▶ Given text:
Posted on Aug 13, 2012 in 80's Horror, All Reviews, Best of the Best, Please Rewind: Revisiting My Youth | 4 comments


Shocker (1989)

It’s time for another slaughterhouse showdown here at Tavern of Terror. While our previous entry Let’s Commit Aerobicide caused some discussion, it also pertained to some rather hard to find flicks, Death Spa and Killer Workout. This new title bout pits up two movies that are better known, especially Shocker, though they too have esoteric appeal. Both of these movies came out in the same yearboth were efforts by horror movie legends (Shocker was written and directed by Wes Craven and The Horror Show was produced by Sean S. Cunningham) and both have a very similar concept behind them: a serial killer goes to the electric chair and becomes an electric supernatural slasher.

Shocker actually belongs in my Please, Rewind categoryas it was an enormous part of my tween years. But sentimentality aside, I want to put ‘ol Horace Pinker toe-to-toe with Max Jenke and see who proves the more victorious villain. We already covered The Horror Show in our last review, so now let’s dig down into Shocker and see how it stands up so we can crown a winner in our electro-slasher showdown!


SHOCKER (1989)

I had the Shocker soundtrack even before I saw the movie. Loaded with songs by Megadeth, Alice Cooper, Dangerous Toys, Iggy Pop and many more, this was a heavy metal event in ’89. I think Metal Edge covered it even more than Fangoria did.

The movie, however, became a treasure to me as well when I was a twelve-year-old aspiring horrorhound. Filled with possession, serial murder, ghosts, nightmare premonitions and enough blood to start a bank, Shocker titillated my senses as a young horror fan and Craven’s creative script helped open my imagination to the limitless possibilities of the genre.

I have seen this movie so many times that I could review it in my sleep, but I wanted to give both films a fair fight in this face off, so I watched them both again: The Horror Show for the second time and Shocker for what really must be the fortieth time.

The movie begins in a filthy, disheveled cable repairman’s warehouse. We follow a limp leg being dragged by the other as we meet Horace Pinker for the first time. The title song kicks in as Pinker bitch-slaps his TV, and a pile of skulls come on screen, being molested by lightening. We know, right off, that this is a horror movie for the MTV generation (back when they played music videos). The title track is serenaded to us by The Dudes of Wrath, a heavy metal super-group, who came together just for this film, including metal gods KISS’ Paul Stanley and Desmond Child singing, Def Leppard’s Vivian Campbell and Guy Mann-Dude on guitars, Whitesnake’s Rudy Sarzo on bass guitar, and Mötley Crüe’s Tommy Lee on drums.

▶ Collected data:

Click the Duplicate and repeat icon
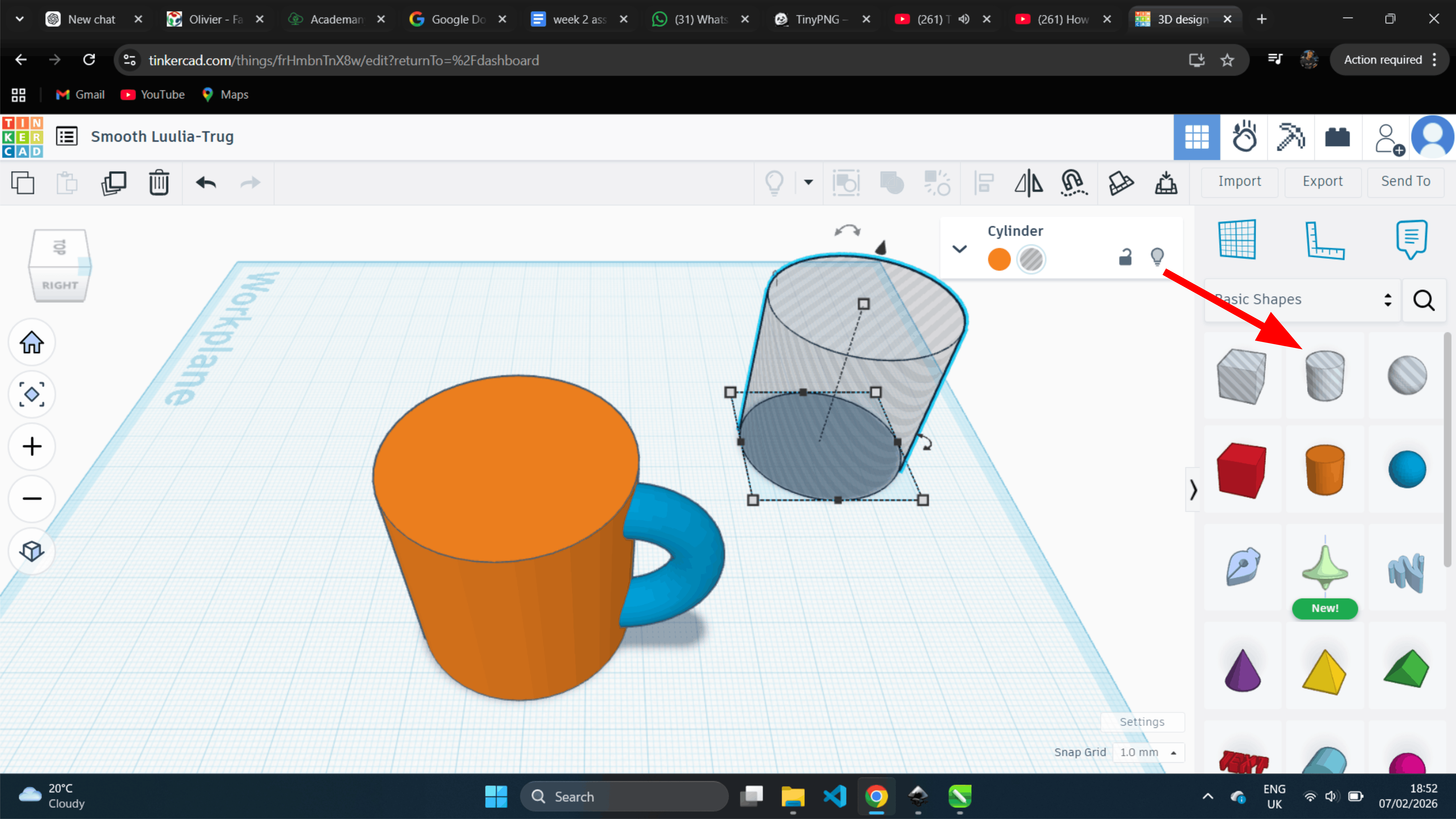The image size is (1456, 819). (114, 183)
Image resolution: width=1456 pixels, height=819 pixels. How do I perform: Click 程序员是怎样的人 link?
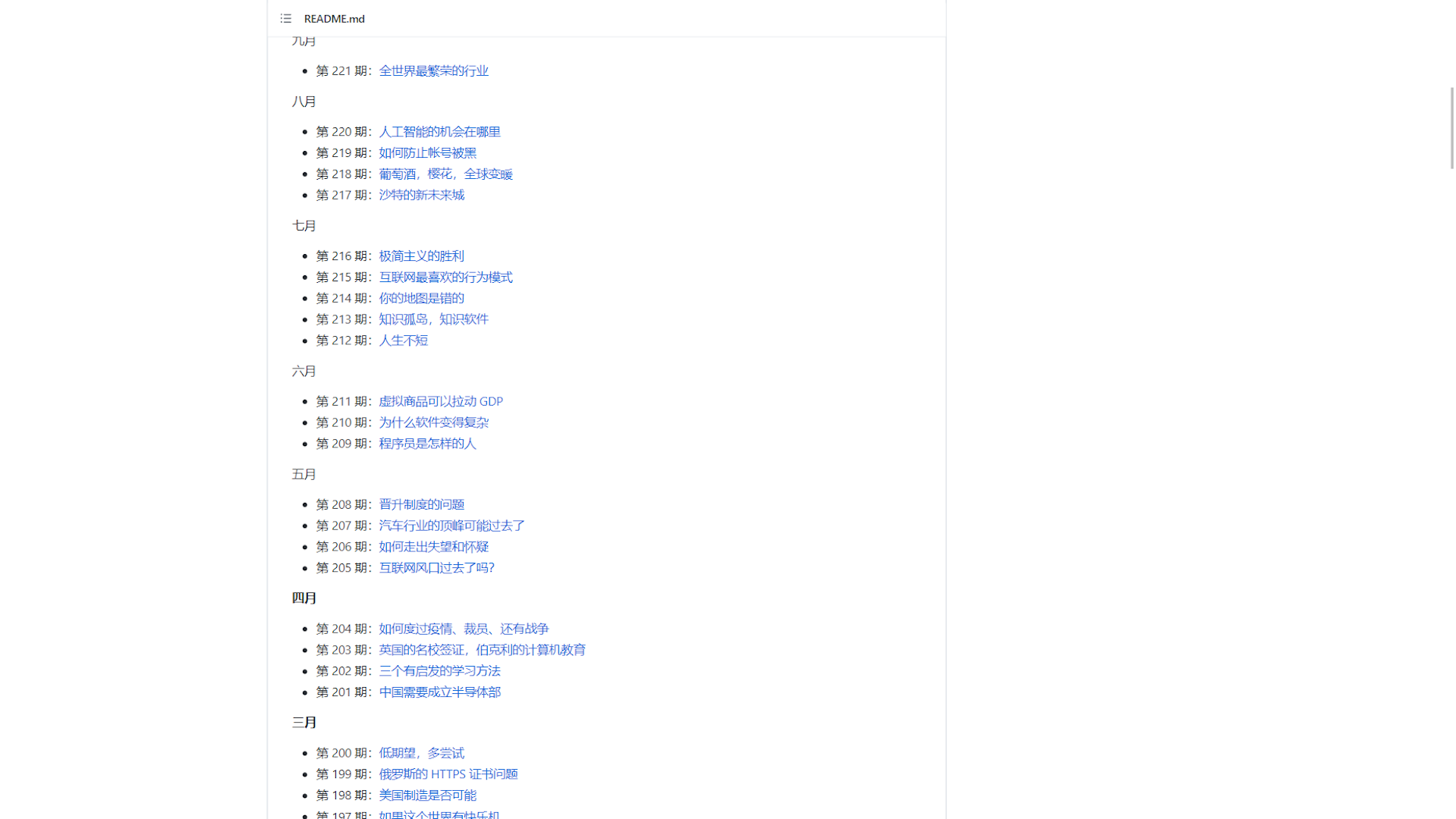(x=427, y=444)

▶ Written exercise: In the Shocker review, why did the writer watch both films again even though they knew Shocker well enough to review it in their sleep? Answer in one to three sentences. The listing was taken from a different source than the text.

▶ Reply to the task: The writer wanted to give both films a fair fight in the face-off, so they watched them both again. That meant a second viewing of The Horror Show and about the fortieth viewing of Shocker.